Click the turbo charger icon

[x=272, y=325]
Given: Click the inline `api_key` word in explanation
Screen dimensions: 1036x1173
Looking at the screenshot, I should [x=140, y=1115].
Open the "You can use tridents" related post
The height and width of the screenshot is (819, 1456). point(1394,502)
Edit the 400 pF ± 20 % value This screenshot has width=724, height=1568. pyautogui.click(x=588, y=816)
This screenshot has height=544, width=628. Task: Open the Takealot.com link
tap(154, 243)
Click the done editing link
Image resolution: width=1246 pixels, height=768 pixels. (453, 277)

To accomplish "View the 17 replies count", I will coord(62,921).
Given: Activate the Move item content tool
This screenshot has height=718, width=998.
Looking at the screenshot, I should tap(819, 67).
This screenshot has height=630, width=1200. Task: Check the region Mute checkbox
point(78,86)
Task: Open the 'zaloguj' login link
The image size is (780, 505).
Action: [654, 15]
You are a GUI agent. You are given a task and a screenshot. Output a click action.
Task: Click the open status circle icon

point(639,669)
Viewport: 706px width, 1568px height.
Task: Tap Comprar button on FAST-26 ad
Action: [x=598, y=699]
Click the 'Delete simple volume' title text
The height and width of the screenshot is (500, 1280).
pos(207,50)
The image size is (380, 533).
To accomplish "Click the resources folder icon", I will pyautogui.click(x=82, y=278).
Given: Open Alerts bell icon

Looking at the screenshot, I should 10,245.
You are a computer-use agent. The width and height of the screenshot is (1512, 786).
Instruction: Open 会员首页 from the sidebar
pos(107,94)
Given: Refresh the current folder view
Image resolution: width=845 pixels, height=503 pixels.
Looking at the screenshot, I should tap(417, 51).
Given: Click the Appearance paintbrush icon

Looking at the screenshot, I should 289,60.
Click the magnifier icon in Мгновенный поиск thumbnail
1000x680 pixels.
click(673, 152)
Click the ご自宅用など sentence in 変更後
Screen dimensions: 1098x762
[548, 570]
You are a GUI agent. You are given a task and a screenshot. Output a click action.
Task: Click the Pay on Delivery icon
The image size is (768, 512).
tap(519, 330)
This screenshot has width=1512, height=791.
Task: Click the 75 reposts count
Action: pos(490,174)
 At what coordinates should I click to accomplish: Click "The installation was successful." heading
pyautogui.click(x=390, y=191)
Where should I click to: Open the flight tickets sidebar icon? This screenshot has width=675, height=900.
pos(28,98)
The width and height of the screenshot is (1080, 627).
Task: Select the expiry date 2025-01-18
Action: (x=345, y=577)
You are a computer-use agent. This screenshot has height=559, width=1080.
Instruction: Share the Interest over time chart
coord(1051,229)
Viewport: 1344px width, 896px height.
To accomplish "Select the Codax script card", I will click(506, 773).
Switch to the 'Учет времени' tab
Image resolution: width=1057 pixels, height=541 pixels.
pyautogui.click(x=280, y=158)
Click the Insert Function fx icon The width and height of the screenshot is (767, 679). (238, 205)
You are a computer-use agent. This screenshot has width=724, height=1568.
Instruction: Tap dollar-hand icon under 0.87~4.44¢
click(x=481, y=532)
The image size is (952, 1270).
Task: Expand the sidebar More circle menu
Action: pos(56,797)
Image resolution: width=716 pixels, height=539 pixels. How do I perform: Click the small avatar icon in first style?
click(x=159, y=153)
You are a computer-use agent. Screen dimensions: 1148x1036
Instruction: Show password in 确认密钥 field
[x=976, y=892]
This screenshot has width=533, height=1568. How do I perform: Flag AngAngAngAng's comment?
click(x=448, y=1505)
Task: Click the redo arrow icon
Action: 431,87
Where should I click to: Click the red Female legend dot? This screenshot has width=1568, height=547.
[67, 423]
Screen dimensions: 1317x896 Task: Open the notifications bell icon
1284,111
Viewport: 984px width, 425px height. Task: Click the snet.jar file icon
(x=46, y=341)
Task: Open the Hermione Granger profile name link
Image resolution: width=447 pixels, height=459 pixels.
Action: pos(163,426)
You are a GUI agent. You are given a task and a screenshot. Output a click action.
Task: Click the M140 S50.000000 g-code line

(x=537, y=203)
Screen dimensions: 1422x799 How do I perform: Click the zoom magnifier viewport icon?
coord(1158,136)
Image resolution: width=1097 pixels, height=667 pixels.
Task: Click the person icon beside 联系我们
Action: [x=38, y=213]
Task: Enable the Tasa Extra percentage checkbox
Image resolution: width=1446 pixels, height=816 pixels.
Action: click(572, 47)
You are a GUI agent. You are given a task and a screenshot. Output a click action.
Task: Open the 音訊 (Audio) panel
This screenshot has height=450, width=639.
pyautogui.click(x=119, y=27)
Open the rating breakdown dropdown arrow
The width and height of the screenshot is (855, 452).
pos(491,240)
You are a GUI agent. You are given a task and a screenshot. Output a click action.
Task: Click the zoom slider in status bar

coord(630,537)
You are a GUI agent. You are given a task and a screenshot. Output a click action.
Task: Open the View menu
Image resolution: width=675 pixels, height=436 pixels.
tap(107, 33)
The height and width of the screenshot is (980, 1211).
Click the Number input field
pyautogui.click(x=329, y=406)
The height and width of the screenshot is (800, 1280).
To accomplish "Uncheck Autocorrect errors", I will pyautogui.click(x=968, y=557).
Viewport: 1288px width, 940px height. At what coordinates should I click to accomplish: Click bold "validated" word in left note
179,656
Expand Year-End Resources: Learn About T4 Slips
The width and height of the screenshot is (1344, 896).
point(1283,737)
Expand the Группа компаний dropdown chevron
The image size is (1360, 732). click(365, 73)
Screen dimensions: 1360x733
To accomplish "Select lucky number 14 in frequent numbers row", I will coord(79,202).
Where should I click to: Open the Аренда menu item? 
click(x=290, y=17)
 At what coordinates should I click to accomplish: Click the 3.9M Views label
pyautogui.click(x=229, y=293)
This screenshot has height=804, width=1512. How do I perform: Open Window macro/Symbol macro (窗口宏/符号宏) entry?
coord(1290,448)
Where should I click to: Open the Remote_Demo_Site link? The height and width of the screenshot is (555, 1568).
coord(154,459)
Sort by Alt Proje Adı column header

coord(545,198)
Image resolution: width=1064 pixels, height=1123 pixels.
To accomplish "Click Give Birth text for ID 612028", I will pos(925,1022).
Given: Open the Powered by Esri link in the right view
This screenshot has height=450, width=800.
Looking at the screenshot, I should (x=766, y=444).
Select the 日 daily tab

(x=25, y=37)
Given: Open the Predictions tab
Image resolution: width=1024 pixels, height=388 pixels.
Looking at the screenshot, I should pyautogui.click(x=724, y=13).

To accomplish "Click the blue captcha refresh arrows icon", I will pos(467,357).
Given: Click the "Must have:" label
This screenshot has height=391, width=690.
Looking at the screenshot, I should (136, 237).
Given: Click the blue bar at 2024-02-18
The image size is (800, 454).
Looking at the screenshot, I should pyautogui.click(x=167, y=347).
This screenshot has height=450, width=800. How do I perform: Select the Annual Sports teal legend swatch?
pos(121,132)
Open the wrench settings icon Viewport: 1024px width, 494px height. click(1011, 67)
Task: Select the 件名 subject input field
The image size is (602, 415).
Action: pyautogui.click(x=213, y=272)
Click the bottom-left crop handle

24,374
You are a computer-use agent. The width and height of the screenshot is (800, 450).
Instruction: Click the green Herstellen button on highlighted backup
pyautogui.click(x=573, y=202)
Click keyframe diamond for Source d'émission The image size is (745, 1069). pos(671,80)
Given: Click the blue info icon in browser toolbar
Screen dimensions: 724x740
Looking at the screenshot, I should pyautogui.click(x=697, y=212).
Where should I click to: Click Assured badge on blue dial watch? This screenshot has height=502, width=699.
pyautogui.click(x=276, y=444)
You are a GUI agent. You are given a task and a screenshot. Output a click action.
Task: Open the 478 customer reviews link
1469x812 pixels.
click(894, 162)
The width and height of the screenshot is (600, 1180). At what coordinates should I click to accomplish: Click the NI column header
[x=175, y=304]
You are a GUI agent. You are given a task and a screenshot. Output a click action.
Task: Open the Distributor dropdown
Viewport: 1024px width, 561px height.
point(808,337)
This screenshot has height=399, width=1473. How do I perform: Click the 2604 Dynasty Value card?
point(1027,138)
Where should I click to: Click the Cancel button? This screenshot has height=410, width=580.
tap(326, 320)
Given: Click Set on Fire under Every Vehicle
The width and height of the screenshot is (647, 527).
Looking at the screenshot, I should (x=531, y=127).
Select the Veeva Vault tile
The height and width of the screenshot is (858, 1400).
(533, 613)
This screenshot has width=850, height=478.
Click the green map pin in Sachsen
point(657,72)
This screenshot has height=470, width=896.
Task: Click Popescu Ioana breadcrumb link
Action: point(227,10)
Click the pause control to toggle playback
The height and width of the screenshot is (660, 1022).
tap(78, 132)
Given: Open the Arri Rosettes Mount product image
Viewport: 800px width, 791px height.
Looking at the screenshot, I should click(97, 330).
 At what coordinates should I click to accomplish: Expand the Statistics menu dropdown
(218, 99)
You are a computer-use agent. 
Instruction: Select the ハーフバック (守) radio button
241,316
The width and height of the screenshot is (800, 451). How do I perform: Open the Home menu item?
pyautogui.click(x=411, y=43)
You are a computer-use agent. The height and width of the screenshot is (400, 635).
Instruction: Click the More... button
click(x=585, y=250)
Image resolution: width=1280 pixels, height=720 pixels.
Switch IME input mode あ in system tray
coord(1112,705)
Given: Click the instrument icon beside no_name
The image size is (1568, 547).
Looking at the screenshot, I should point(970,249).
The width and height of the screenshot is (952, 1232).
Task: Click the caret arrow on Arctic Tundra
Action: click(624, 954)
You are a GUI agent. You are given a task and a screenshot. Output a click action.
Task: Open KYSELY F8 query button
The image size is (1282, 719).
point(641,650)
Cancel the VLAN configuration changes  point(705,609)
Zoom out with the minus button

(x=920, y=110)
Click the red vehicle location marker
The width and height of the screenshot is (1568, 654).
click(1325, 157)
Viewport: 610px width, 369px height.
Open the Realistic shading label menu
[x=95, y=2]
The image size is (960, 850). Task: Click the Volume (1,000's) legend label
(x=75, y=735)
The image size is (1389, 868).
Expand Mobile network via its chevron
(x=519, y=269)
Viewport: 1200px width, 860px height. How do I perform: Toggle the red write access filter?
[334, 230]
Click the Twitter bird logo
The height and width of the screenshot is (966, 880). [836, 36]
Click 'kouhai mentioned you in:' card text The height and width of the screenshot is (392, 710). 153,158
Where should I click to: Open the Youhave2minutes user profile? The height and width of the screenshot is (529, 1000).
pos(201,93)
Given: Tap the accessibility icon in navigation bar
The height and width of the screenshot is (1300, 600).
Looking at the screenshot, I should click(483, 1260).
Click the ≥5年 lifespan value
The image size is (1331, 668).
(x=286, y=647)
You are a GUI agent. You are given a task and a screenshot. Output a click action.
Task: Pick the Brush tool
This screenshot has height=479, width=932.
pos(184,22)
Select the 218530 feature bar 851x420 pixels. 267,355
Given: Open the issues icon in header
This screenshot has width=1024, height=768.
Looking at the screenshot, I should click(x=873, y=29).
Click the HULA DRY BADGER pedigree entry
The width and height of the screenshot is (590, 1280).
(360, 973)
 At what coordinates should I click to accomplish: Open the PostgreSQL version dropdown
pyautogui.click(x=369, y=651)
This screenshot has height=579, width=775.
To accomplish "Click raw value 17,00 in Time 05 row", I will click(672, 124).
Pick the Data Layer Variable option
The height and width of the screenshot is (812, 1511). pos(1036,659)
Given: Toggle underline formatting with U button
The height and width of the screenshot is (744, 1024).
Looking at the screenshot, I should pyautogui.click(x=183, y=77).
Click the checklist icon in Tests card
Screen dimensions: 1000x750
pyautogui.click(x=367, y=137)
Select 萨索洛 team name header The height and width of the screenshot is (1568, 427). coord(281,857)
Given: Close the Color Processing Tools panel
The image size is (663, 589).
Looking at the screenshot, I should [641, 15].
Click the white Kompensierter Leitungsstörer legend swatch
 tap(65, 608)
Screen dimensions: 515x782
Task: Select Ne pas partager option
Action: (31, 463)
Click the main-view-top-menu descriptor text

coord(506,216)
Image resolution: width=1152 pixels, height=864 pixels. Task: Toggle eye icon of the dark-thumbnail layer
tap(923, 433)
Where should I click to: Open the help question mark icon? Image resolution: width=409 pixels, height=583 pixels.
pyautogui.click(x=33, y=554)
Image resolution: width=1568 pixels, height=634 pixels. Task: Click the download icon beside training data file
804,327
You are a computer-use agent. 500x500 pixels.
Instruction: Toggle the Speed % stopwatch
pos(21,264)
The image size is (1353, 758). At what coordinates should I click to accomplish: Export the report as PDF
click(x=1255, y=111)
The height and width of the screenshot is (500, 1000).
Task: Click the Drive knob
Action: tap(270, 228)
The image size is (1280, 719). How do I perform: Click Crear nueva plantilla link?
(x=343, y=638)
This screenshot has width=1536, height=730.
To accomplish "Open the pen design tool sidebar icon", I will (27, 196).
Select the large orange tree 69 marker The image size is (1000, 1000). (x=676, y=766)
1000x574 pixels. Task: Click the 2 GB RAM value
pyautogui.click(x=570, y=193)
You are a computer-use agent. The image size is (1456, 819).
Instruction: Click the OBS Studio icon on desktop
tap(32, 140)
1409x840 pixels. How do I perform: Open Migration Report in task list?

-*-

Requirement: Give back exactly the lines above, from the line containing "Viewport: 984px width, 425px" through the line containing "Open the rating breakdown dropdown arrow", with both end lines and nothing more.

Result of the task:
Viewport: 984px width, 425px height. Task: Click the snet.jar file icon
(x=46, y=341)
Task: Open the Hermione Granger profile name link
Image resolution: width=447 pixels, height=459 pixels.
Action: pos(163,426)
You are a GUI agent. You are given a task and a screenshot. Output a click action.
Task: Click the M140 S50.000000 g-code line

(x=537, y=203)
Screen dimensions: 1422x799 How do I perform: Click the zoom magnifier viewport icon?
coord(1158,136)
Image resolution: width=1097 pixels, height=667 pixels.
Task: Click the person icon beside 联系我们
Action: [x=38, y=213]
Task: Enable the Tasa Extra percentage checkbox
Image resolution: width=1446 pixels, height=816 pixels.
Action: click(572, 47)
You are a GUI agent. You are given a task and a screenshot. Output a click action.
Task: Open the 音訊 (Audio) panel
This screenshot has height=450, width=639.
pyautogui.click(x=119, y=27)
Open the rating breakdown dropdown arrow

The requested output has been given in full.